— Start of PROVIDED ENTRIES —
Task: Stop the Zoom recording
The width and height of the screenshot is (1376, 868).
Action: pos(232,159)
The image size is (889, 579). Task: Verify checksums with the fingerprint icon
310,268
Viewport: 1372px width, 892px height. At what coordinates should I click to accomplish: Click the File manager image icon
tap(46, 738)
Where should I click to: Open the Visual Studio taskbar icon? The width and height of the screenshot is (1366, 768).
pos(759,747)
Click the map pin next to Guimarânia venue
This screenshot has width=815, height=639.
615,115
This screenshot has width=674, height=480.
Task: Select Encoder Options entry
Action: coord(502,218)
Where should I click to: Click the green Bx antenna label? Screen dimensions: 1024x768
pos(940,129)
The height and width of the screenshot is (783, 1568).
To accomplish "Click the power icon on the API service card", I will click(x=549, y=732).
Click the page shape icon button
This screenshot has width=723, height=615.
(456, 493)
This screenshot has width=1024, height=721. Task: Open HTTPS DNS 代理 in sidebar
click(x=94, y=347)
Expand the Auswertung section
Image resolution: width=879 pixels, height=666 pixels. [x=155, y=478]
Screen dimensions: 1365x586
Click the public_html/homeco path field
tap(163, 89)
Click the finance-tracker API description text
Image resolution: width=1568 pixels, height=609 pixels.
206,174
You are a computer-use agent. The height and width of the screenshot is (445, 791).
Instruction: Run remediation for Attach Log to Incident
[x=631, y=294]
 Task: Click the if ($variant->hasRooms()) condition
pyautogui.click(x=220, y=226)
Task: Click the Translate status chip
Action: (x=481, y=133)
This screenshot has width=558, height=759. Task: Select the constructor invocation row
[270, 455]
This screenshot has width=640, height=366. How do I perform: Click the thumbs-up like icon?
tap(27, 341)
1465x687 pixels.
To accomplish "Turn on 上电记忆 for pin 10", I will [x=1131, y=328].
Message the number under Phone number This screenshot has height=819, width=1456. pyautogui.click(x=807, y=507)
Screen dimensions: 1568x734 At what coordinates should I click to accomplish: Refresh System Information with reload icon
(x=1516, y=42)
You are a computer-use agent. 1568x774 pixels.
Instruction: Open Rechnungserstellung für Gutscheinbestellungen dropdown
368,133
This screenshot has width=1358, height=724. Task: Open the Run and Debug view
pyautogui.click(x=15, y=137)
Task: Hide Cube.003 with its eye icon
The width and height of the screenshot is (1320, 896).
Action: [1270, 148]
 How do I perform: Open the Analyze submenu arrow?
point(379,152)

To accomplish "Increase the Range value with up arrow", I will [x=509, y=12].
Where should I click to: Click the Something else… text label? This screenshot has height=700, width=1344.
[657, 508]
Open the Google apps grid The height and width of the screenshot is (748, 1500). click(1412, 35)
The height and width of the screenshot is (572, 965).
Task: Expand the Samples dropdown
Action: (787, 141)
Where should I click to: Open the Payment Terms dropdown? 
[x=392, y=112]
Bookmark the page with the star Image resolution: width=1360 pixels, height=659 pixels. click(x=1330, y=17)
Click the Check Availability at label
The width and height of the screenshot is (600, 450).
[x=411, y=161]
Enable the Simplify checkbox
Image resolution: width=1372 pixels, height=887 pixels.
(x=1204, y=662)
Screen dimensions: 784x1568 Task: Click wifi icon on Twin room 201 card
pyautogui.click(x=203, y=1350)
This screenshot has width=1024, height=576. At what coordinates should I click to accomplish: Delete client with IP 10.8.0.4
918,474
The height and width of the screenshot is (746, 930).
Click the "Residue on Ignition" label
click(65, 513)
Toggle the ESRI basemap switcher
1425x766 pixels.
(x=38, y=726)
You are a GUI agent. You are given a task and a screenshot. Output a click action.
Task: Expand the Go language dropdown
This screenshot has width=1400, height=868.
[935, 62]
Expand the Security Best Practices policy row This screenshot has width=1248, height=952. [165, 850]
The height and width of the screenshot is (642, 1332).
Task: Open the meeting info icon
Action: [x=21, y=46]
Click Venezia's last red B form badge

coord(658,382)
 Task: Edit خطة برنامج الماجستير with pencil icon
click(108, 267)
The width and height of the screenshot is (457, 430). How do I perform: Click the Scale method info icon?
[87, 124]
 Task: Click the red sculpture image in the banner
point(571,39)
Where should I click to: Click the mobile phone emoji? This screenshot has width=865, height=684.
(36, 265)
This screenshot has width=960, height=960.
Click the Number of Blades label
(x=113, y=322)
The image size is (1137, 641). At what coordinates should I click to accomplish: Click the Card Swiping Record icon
— End of PROVIDED ENTRIES —
SHORT PROBLEM
Write out all the items above again, changing "Where should I click to" to "Which spot should I click to" wherever it appears. Leave everything else the same.

EXERCISE RESPONSE
Task: Stop the Zoom recording
The width and height of the screenshot is (1376, 868).
Action: pos(232,159)
The image size is (889, 579). Task: Verify checksums with the fingerprint icon
310,268
Viewport: 1372px width, 892px height. At what coordinates should I click to accomplish: Click the File manager image icon
tap(46, 738)
Which spot should I click to: Open the Visual Studio taskbar icon? The width and height of the screenshot is (1366, 768).
pos(759,747)
Click the map pin next to Guimarânia venue
This screenshot has width=815, height=639.
615,115
This screenshot has width=674, height=480.
Task: Select Encoder Options entry
Action: coord(502,218)
Which spot should I click to: Click the green Bx antenna label? Screen dimensions: 1024x768
pos(940,129)
The height and width of the screenshot is (783, 1568).
To accomplish "Click the power icon on the API service card", I will click(x=549, y=732).
Click the page shape icon button
This screenshot has width=723, height=615.
(456, 493)
This screenshot has width=1024, height=721. Task: Open HTTPS DNS 代理 in sidebar
click(x=94, y=347)
Expand the Auswertung section
Image resolution: width=879 pixels, height=666 pixels. [x=155, y=478]
Screen dimensions: 1365x586
Click the public_html/homeco path field
tap(163, 89)
Click the finance-tracker API description text
Image resolution: width=1568 pixels, height=609 pixels.
206,174
You are a computer-use agent. The height and width of the screenshot is (445, 791).
Instruction: Run remediation for Attach Log to Incident
[x=631, y=294]
 Task: Click the if ($variant->hasRooms()) condition
pyautogui.click(x=220, y=226)
Task: Click the Translate status chip
Action: (x=481, y=133)
This screenshot has width=558, height=759. Task: Select the constructor invocation row
[270, 455]
This screenshot has width=640, height=366. How do I perform: Click the thumbs-up like icon?
tap(27, 341)
1465x687 pixels.
To accomplish "Turn on 上电记忆 for pin 10", I will [x=1131, y=328].
Message the number under Phone number This screenshot has height=819, width=1456. pyautogui.click(x=807, y=507)
Screen dimensions: 1568x734 At what coordinates should I click to accomplish: Refresh System Information with reload icon
(x=1516, y=42)
You are a computer-use agent. 1568x774 pixels.
Instruction: Open Rechnungserstellung für Gutscheinbestellungen dropdown
368,133
This screenshot has width=1358, height=724. Task: Open the Run and Debug view
pyautogui.click(x=15, y=137)
Task: Hide Cube.003 with its eye icon
The width and height of the screenshot is (1320, 896).
Action: [1270, 148]
 How do I perform: Open the Analyze submenu arrow?
point(379,152)

To accomplish "Increase the Range value with up arrow", I will [x=509, y=12].
Which spot should I click to: Click the Something else… text label? This screenshot has height=700, width=1344.
[657, 508]
Open the Google apps grid The height and width of the screenshot is (748, 1500). click(1412, 35)
The height and width of the screenshot is (572, 965).
Task: Expand the Samples dropdown
Action: (787, 141)
Which spot should I click to: Open the Payment Terms dropdown? 
[x=392, y=112]
Bookmark the page with the star Image resolution: width=1360 pixels, height=659 pixels. click(x=1330, y=17)
Click the Check Availability at label
The width and height of the screenshot is (600, 450).
[x=411, y=161]
Enable the Simplify checkbox
Image resolution: width=1372 pixels, height=887 pixels.
(x=1204, y=662)
Screen dimensions: 784x1568 Task: Click wifi icon on Twin room 201 card
pyautogui.click(x=203, y=1350)
This screenshot has width=1024, height=576. At what coordinates should I click to accomplish: Delete client with IP 10.8.0.4
918,474
The height and width of the screenshot is (746, 930).
Click the "Residue on Ignition" label
click(65, 513)
Toggle the ESRI basemap switcher
1425x766 pixels.
(x=38, y=726)
You are a GUI agent. You are given a task and a screenshot. Output a click action.
Task: Expand the Go language dropdown
This screenshot has width=1400, height=868.
[935, 62]
Expand the Security Best Practices policy row This screenshot has width=1248, height=952. [165, 850]
The height and width of the screenshot is (642, 1332).
Task: Open the meeting info icon
Action: [x=21, y=46]
Click Venezia's last red B form badge

coord(658,382)
 Task: Edit خطة برنامج الماجستير with pencil icon
click(108, 267)
The width and height of the screenshot is (457, 430). How do I perform: Click the Scale method info icon?
[87, 124]
 Task: Click the red sculpture image in the banner
point(571,39)
Which spot should I click to: Click the mobile phone emoji? This screenshot has width=865, height=684.
(36, 265)
This screenshot has width=960, height=960.
Click the Number of Blades label
(x=113, y=322)
The image size is (1137, 641). At what coordinates should I click to accomplish: Click the Card Swiping Record icon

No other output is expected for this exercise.